Directions for this task: Exactly as they stand, copy the lines from the one containing "Task: Click Ismael's PIN lock icon" to the final line of the data; leave out the pictures.

━━━━━━━━━━━━━━━━━━━━

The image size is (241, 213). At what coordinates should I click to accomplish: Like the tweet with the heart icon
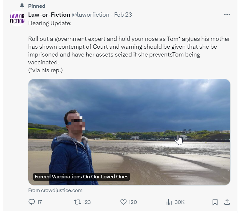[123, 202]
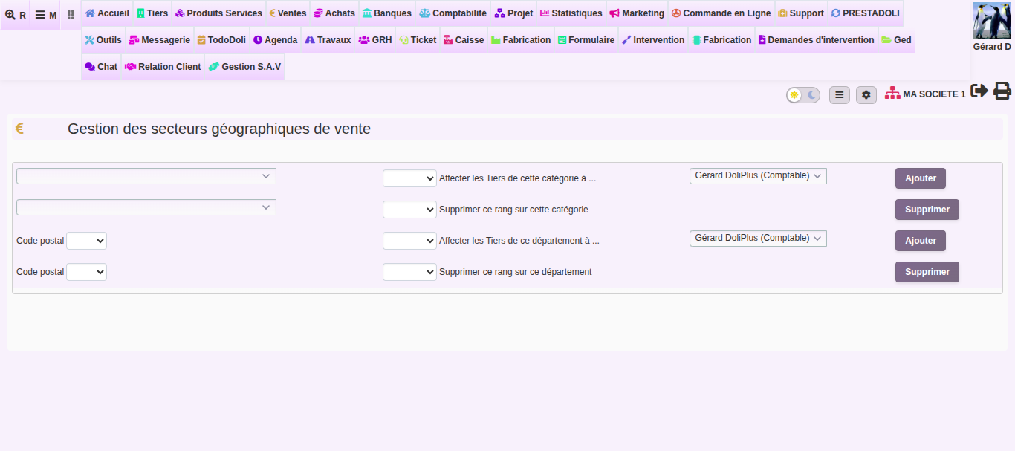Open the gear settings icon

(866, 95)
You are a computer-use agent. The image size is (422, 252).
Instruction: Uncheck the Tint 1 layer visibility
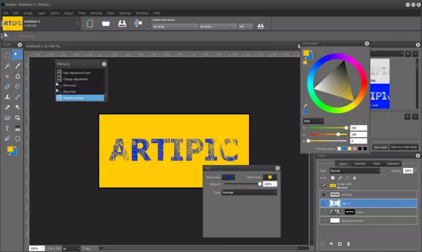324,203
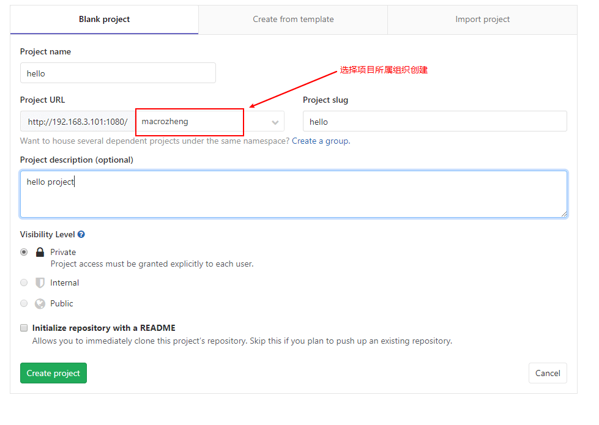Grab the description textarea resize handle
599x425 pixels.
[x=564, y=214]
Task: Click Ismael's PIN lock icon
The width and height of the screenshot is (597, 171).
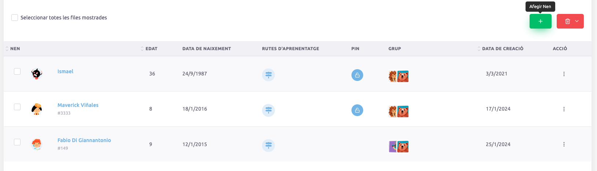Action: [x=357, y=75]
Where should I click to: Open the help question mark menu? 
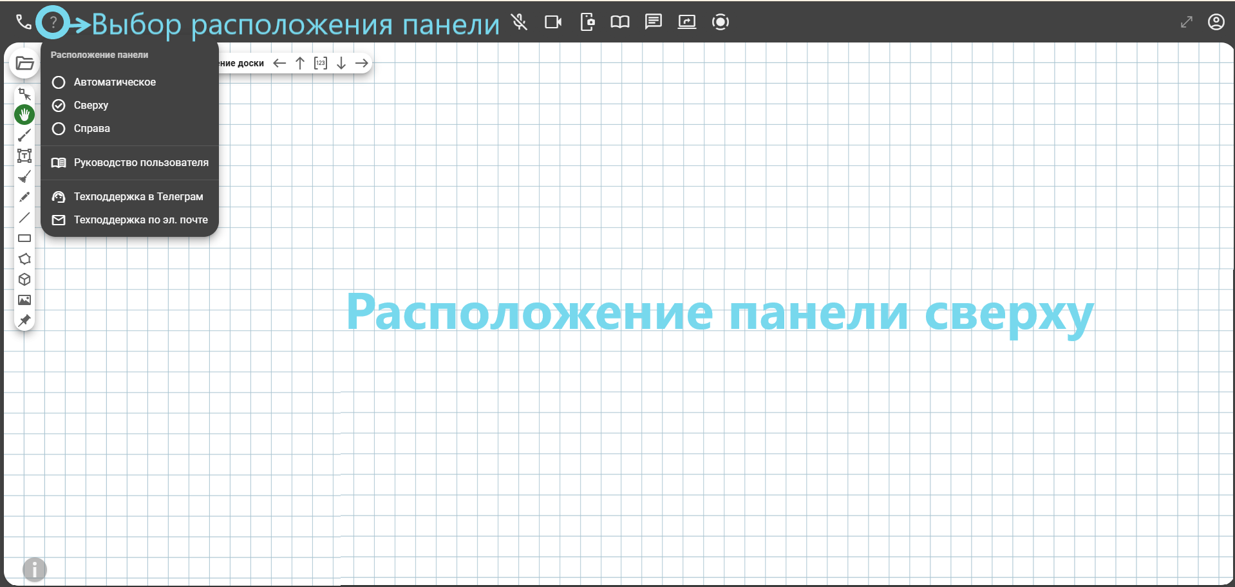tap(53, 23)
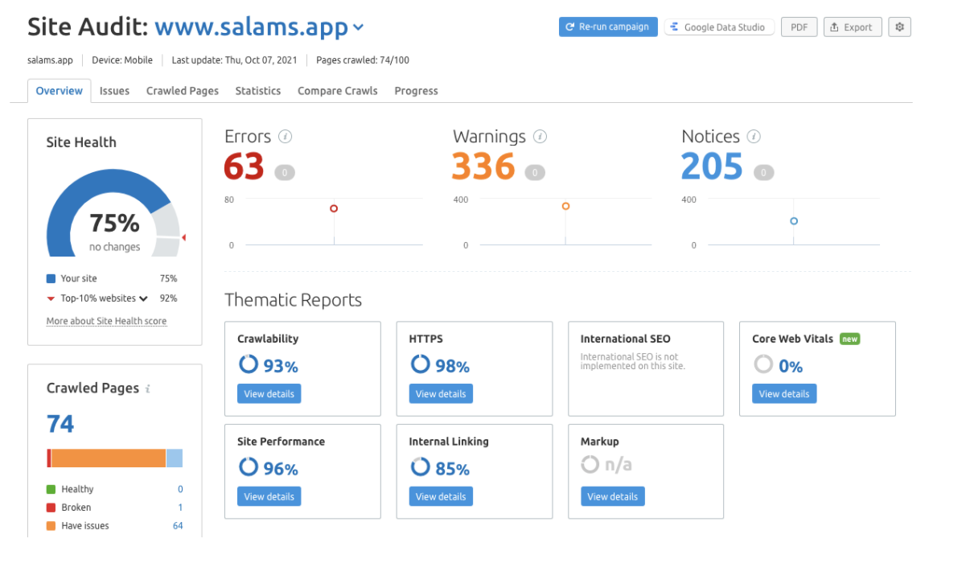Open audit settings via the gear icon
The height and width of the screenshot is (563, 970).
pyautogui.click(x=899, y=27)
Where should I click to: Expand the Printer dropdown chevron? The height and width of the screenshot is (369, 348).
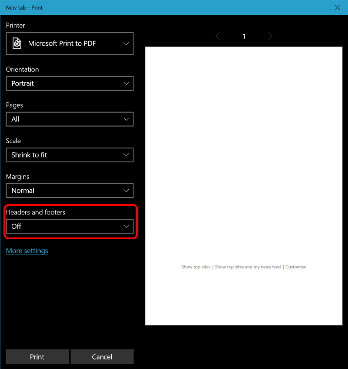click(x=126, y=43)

━━━━━━━━━━━━━━━━━━━━

Exercise response:
Task: Click Ismael's PIN lock icon
The width and height of the screenshot is (597, 171).
Action: [x=357, y=75]
Where should I click to: Open the help question mark menu? 
tap(53, 23)
Open audit settings via the gear icon
The height and width of the screenshot is (563, 970).
pyautogui.click(x=899, y=27)
Where should I click to: Expand the Printer dropdown chevron? The height and width of the screenshot is (369, 348).
click(x=126, y=43)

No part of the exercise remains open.